Items from a dataset:
__________

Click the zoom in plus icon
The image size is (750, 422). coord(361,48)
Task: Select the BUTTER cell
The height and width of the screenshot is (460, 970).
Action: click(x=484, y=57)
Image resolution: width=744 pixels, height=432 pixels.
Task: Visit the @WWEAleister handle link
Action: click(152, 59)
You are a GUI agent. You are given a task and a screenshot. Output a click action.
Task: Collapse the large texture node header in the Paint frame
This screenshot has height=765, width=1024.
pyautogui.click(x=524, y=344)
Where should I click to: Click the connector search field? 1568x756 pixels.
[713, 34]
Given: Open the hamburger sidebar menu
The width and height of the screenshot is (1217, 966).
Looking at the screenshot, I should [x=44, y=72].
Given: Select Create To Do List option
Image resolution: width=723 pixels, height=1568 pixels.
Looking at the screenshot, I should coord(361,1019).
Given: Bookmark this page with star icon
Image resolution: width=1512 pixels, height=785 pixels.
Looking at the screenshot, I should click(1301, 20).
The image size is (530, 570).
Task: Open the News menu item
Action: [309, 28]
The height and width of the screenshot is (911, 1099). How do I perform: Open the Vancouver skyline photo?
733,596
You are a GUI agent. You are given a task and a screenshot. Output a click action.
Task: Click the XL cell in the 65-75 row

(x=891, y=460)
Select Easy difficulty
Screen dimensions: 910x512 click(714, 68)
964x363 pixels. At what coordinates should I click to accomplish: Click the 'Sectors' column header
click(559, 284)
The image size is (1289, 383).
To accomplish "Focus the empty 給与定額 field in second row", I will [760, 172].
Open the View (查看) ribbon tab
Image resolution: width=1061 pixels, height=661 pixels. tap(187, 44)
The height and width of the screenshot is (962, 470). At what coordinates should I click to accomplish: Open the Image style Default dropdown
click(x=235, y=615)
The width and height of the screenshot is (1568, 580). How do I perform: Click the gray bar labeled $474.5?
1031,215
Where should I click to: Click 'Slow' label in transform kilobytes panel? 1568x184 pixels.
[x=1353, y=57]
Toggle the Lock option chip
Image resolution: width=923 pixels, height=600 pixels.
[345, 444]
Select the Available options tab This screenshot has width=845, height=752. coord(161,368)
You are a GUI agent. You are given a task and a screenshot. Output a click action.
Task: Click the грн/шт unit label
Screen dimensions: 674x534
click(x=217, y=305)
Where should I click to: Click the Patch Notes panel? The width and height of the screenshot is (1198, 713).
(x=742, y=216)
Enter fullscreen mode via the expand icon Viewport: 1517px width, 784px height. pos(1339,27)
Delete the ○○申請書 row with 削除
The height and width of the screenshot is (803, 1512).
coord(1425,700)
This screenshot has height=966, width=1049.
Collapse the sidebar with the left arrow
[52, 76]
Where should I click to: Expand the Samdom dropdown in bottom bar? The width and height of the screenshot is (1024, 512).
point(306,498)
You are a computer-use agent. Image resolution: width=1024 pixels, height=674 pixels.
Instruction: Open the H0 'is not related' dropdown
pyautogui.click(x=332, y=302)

__________

This exercise requires all the entries to be written out again exactly.

- Result
Click the zoom in plus icon
The image size is (750, 422). coord(361,48)
Task: Select the BUTTER cell
The height and width of the screenshot is (460, 970).
Action: click(x=484, y=57)
Image resolution: width=744 pixels, height=432 pixels.
Task: Visit the @WWEAleister handle link
Action: click(152, 59)
You are a GUI agent. You are given a task and a screenshot. Output a click action.
Task: Collapse the large texture node header in the Paint frame
This screenshot has height=765, width=1024.
pyautogui.click(x=524, y=344)
Where should I click to: Click the connector search field? 1568x756 pixels.
[713, 34]
Given: Open the hamburger sidebar menu
The width and height of the screenshot is (1217, 966).
Looking at the screenshot, I should [x=44, y=72].
Given: Select Create To Do List option
Image resolution: width=723 pixels, height=1568 pixels.
Looking at the screenshot, I should coord(361,1019).
Given: Bookmark this page with star icon
Image resolution: width=1512 pixels, height=785 pixels.
Looking at the screenshot, I should click(1301, 20).
The image size is (530, 570).
Task: Open the News menu item
Action: [309, 28]
The height and width of the screenshot is (911, 1099). How do I perform: Open the Vancouver skyline photo?
733,596
You are a GUI agent. You are given a task and a screenshot. Output a click action.
Task: Click the XL cell in the 65-75 row

(x=891, y=460)
Select Easy difficulty
Screen dimensions: 910x512 click(714, 68)
964x363 pixels. At what coordinates should I click to accomplish: Click the 'Sectors' column header
click(559, 284)
The image size is (1289, 383).
To accomplish "Focus the empty 給与定額 field in second row", I will [760, 172].
Open the View (查看) ribbon tab
Image resolution: width=1061 pixels, height=661 pixels. tap(187, 44)
The height and width of the screenshot is (962, 470). At what coordinates should I click to accomplish: Open the Image style Default dropdown
click(x=235, y=615)
The width and height of the screenshot is (1568, 580). How do I perform: Click the gray bar labeled $474.5?
1031,215
Where should I click to: Click 'Slow' label in transform kilobytes panel? 1568x184 pixels.
[x=1353, y=57]
Toggle the Lock option chip
Image resolution: width=923 pixels, height=600 pixels.
[345, 444]
Select the Available options tab This screenshot has width=845, height=752. coord(161,368)
You are a GUI agent. You are given a task and a screenshot. Output a click action.
Task: Click the грн/шт unit label
Screen dimensions: 674x534
click(x=217, y=305)
Where should I click to: Click the Patch Notes panel? The width and height of the screenshot is (1198, 713).
(x=742, y=216)
Enter fullscreen mode via the expand icon Viewport: 1517px width, 784px height. pos(1339,27)
Delete the ○○申請書 row with 削除
The height and width of the screenshot is (803, 1512).
coord(1425,700)
This screenshot has height=966, width=1049.
Collapse the sidebar with the left arrow
[52, 76]
Where should I click to: Expand the Samdom dropdown in bottom bar? The width and height of the screenshot is (1024, 512).
point(306,498)
You are a computer-use agent. Image resolution: width=1024 pixels, height=674 pixels.
Instruction: Open the H0 'is not related' dropdown
pyautogui.click(x=332, y=302)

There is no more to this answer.